Hiv. Nps Italia: “La prevenzione passa anche dalla corretta informazione dei mass media”

Hiv. Nps Italia: “La prevenzione passa anche dalla corretta informazione dei mass media”

Hiv. Nps Italia: “La prevenzione passa anche dalla corretta informazione dei mass media”
Formare i giornalisti affinché siano istruiti su rischi e prevenzione dell’Hiv per diffondere una corretta informazione tra tutti i cittadini. È questo l’obiettivo di NPS Italia Onlus che intende organizzare un incontro tra l’associazione e l’ordine dei giornalisti di Roma e Milano.

Una corretta prevenzione dell’Hiv passa anche da una informazione altrettanto corretta. E per farlo è necessario che anche i giornalisti abbiano un quadro chiaro della situazione: il ruolo dei media appare fondamentale per sensibilizzare il pubblico sui rischi del contagio.
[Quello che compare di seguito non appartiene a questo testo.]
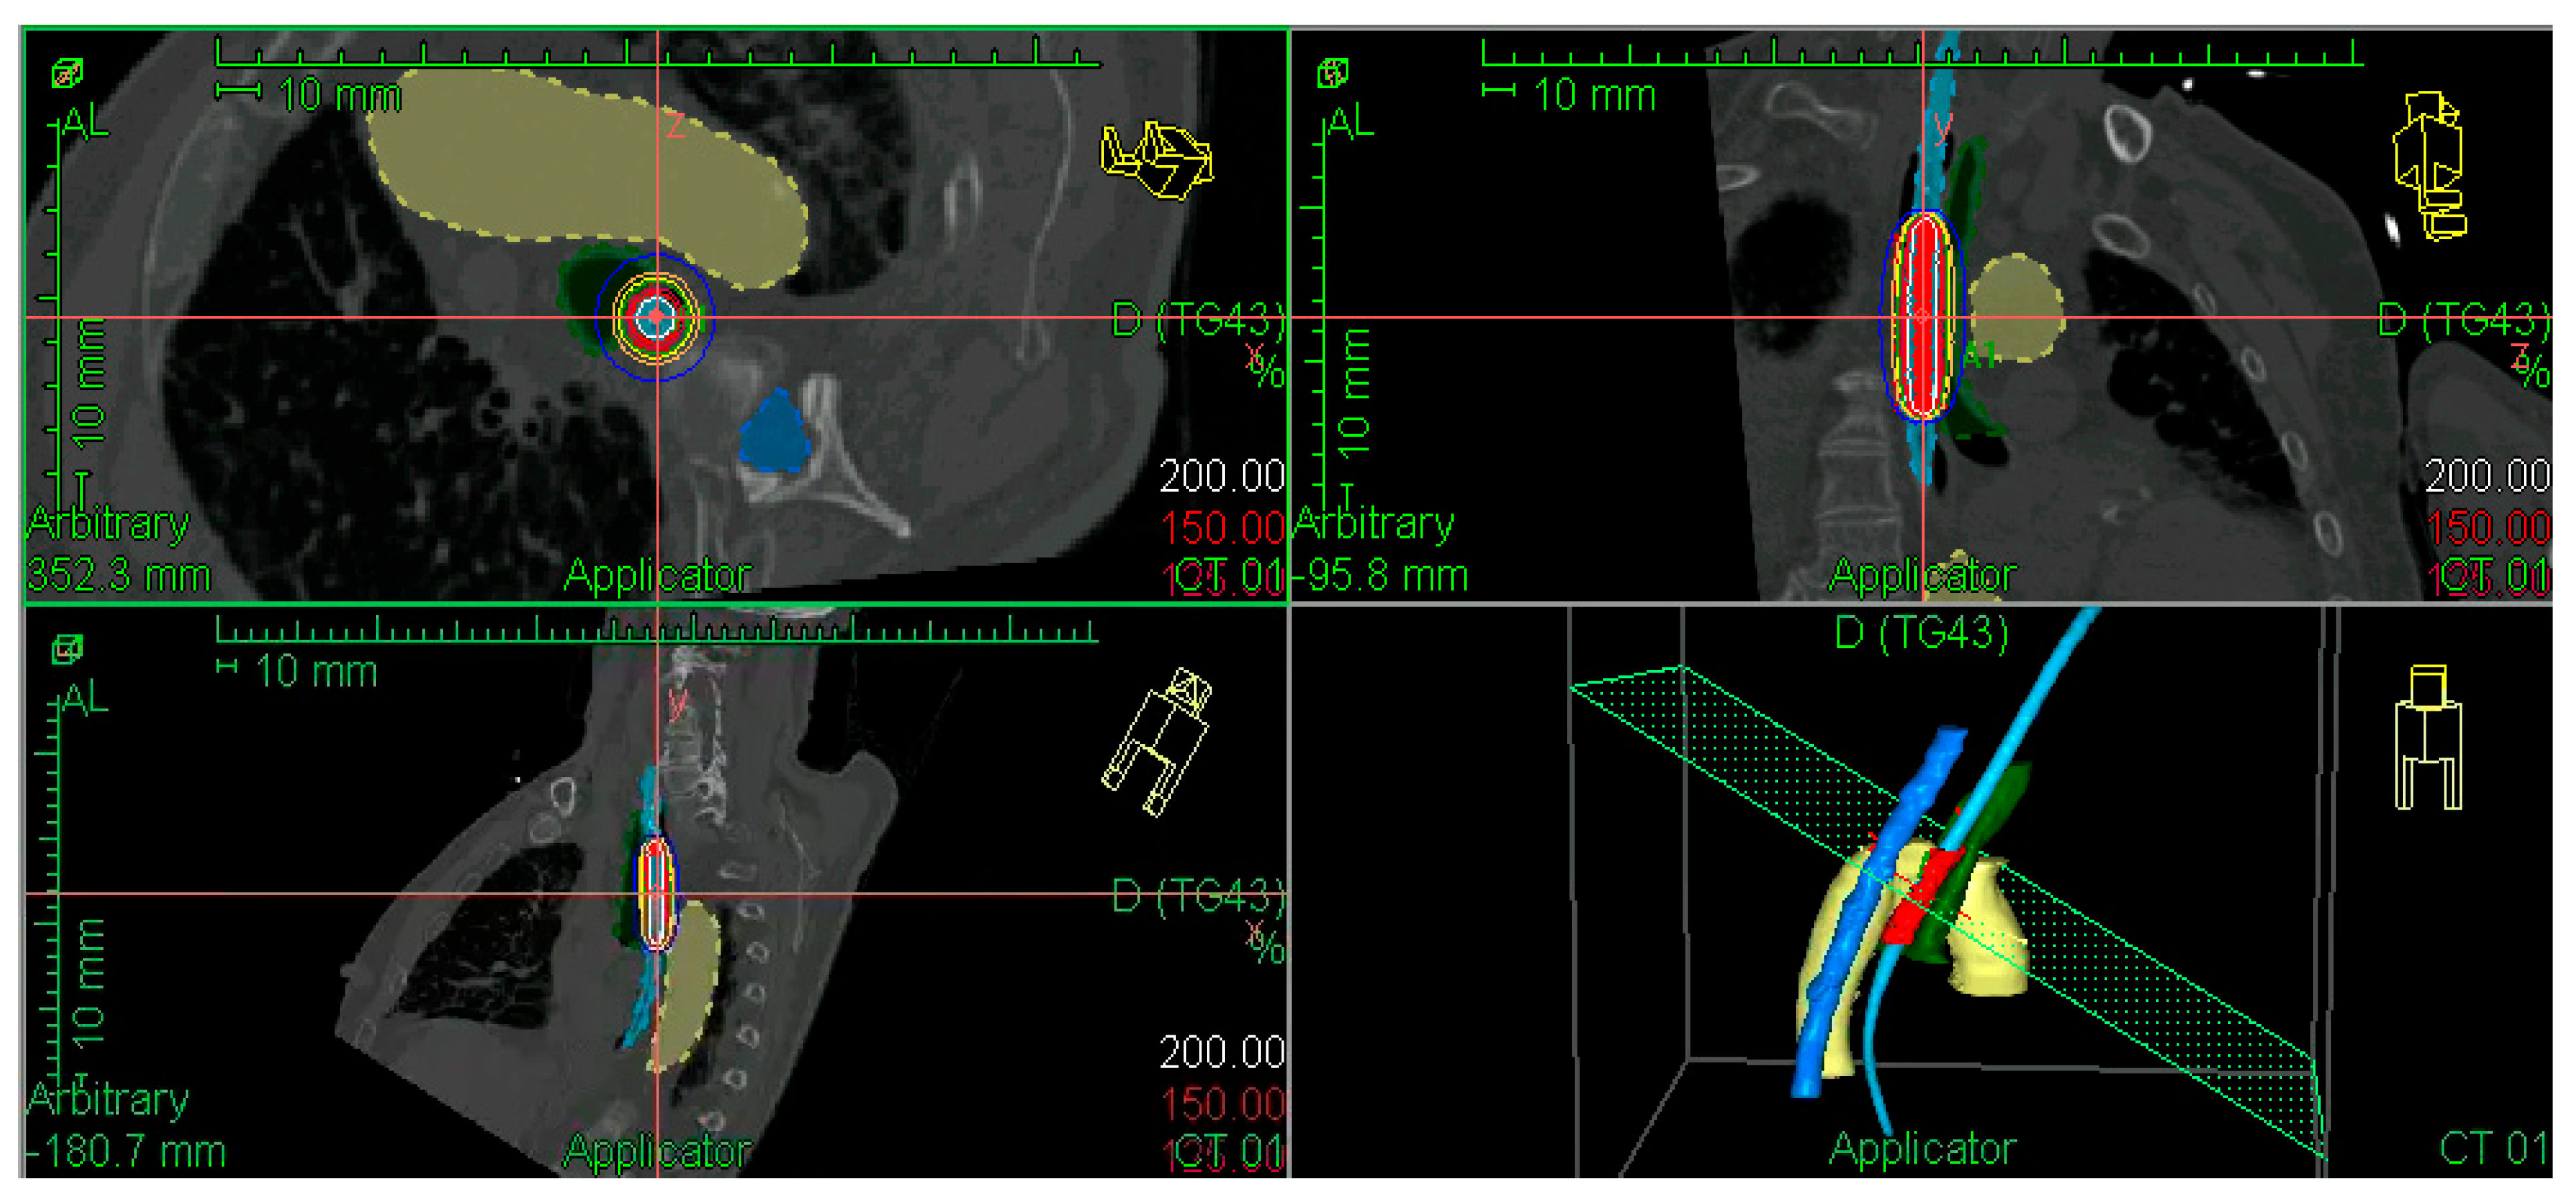Viewport: 2576px width, 1203px height.
Task: Select the red 150.00 isodose legend in top-left view
Action: [1222, 527]
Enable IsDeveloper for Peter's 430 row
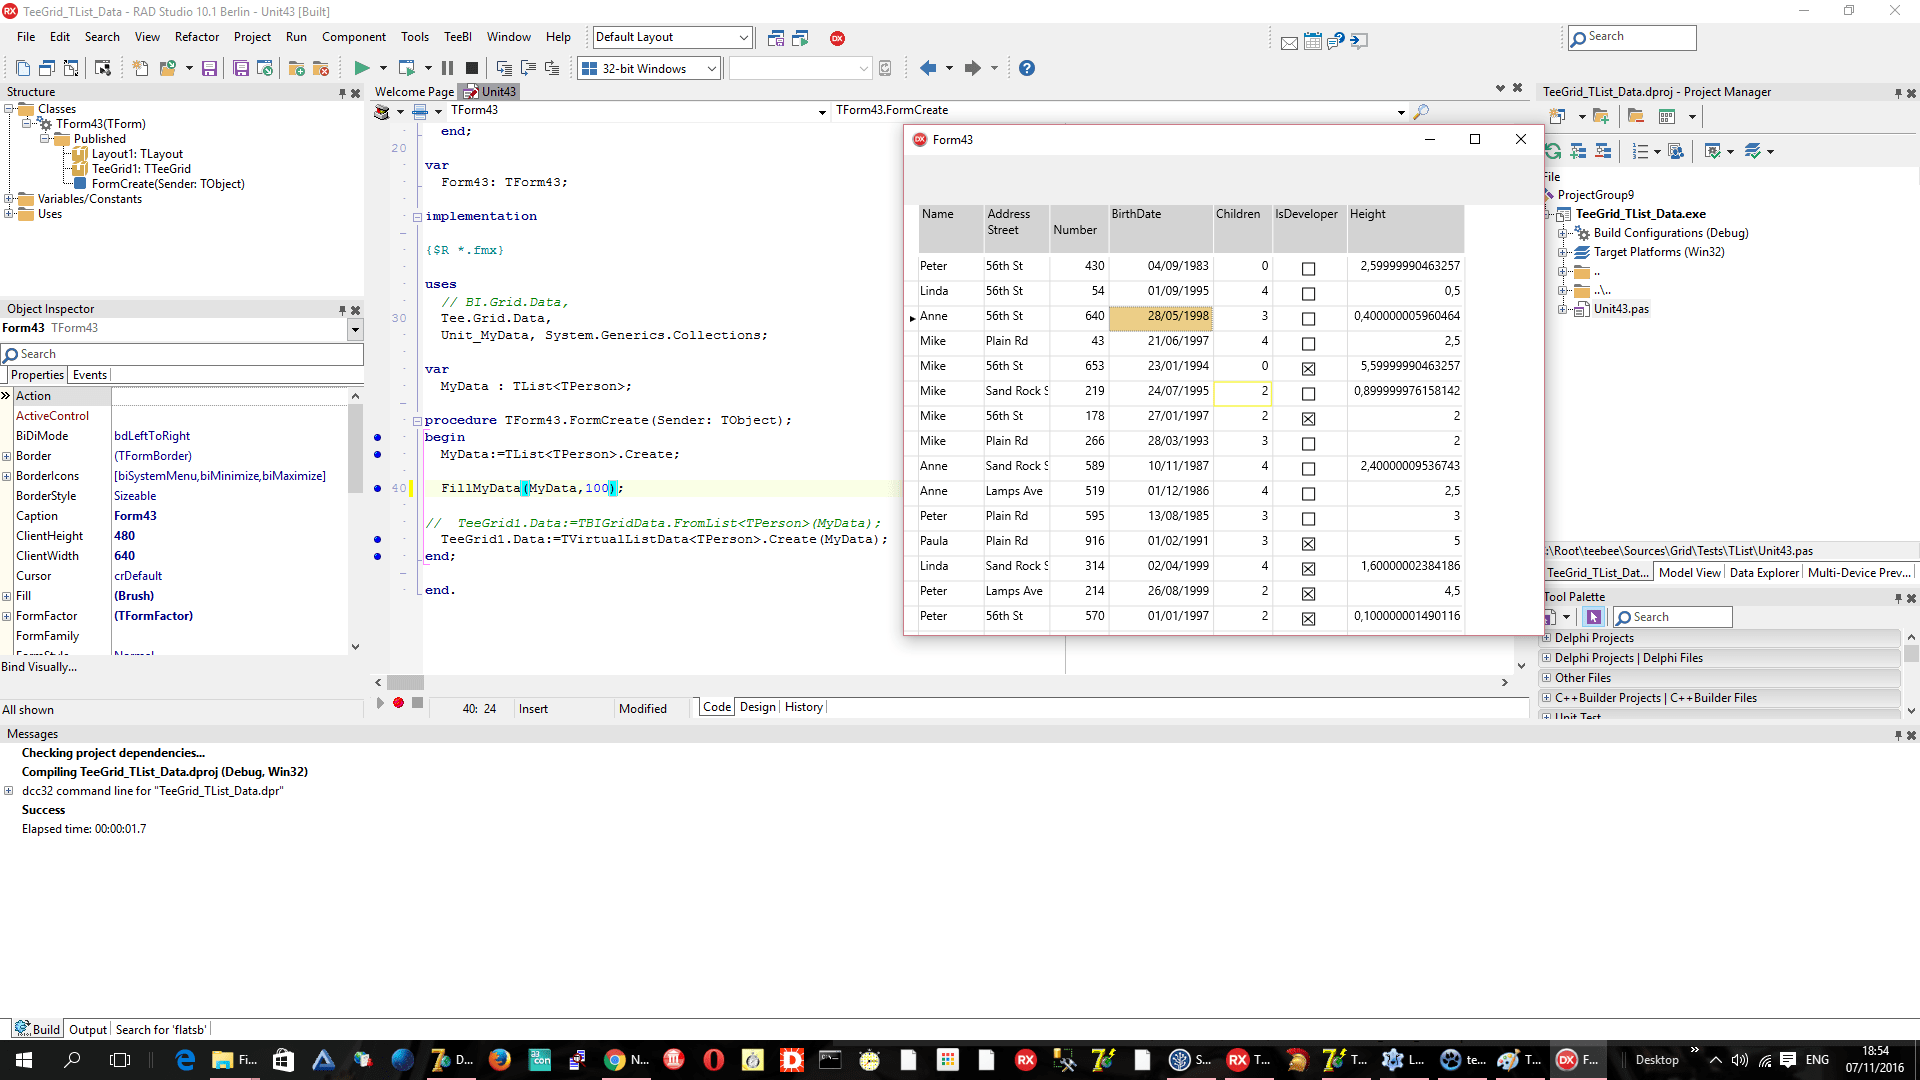Image resolution: width=1920 pixels, height=1080 pixels. 1308,267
Per questo motivo NPS Italia onlus sta programmando un meeting per i giornalisti chiedendo la collaborazione dell’Ordine di Roma e di Milano. Il meeting sarà tenuto da attivisti, infettivologi, esperti del settore.
 
Un glossario per informazioni corrette
Nell’ultimo congresso nazionale ICAR 2016 NPS aveva già lanciato un’idea per cominciare a fare chiarezza. È stato proposto un glossario sull'Hiv: anche in Italia è necessario promuovere un uso corretto dei termini, come avviene già da tempo anche in altri paesi. Per esempio, la dicitura “sieropositivo” è sbagliata, si può essere sieropositivi a qualsiasi test, per esempio a quello dell’herpes. Meglio utilizzare “persona che vive con Hiv”.
 
Una questione al di là della privacy 
NPS Italia onlus discute sulla vicenda che ha coinvolto Marco Prato: “non sappiamo se sapesse o no di essere sieropositivo al virus dell'HIV. Non è compito nostro giudicarlo. Una persona che è negativa e partecipa a un’orgia o a un incontro sessuale non protetto – ha spiegato NPS Italia onlus – sa che rischia l’Hiv ma anche la gonorrea e qualsiasi malattia sessualmente trasmissibile. Nel 2017 non può non essere consapevole di questo, c’è sempre una responsabilità individuale, condivisa al 50% con il partner. Se un individuo è sieropositivo e non lo sa allora noi non dobbiamo e non possiamo nemmeno parlarne perché si tratta di una persona inconsapevole al momento dei fatti del proprio stato sierologico. Se lo sa e ha scelto di non dirlo e di non usare precauzioni si entra in una materia complicata, si possono configurare la responsabilità penale, il dolo e la lesione aggravata, ma di certo non sta a noi stabilire a che livello si pone la sua responsabilità. Se lo sa esiste una responsabilità delle persone con Hiv che è individuale, ma anche collettiva. Un comportamento a rischio lede l’intera comunità delle persone con Hiv, comunità che da anni si batte contro lo stigma sociale che colpisce coloro che ne fanno parte. Magari Marco non se ne sente un membro, ma lo è ugualmente”.
 
Secondo NPS Italia onlus questi episodi ci riportano indietro di tanti anni: “la responsabilità collettiva- ha continuato NPS- impone alla persona con Hiv non di rivelarlo durante un incontro sessuale, ma di poter scegliere tra le diverse precauzioni oggi a disposizione per le persone con HIV, ovvero condom, Tasp (uso corretto delle terapie Arv in modo da azzerare la carica virale e non essere infettivo). Se la persona che ha di fronte non vuole usare protezioni, allora ognuno per la sua strada. Ma anche la persona che si trova coinvolta in questo rapporto sessuale ha la facoltà di poter scegliere: condom, PrEP, PEP e sono tutte cose che nel 2017 chi vive in questa società ed è sessualmente attivo ha il dovere di sapere. Ecco perché – ha concluso – la responsabilità è parimenti distribuita”.